### Your assignment
Reproduce exactly the lines from the line containing "has height=477, width=1080." through the end of the records below, including both ends, and nothing else.

Data section: Begin

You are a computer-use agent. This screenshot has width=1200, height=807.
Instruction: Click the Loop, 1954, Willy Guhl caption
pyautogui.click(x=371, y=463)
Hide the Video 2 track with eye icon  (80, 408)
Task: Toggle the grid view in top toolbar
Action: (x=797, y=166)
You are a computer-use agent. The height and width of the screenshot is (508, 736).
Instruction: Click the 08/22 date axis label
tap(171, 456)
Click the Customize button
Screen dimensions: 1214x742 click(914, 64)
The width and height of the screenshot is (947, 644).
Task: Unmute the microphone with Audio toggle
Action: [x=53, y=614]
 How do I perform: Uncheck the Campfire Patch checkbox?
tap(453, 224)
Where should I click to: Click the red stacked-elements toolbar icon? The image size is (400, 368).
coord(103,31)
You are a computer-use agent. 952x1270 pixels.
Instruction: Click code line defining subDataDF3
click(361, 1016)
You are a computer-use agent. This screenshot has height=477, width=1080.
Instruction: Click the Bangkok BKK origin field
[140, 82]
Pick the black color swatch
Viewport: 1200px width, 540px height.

Data section: End

### Answer box
You are a computer-use agent. This screenshot has height=477, width=1080.
Instruction: Click the Bangkok BKK origin field
[140, 82]
Pick the black color swatch
Viewport: 1200px width, 540px height.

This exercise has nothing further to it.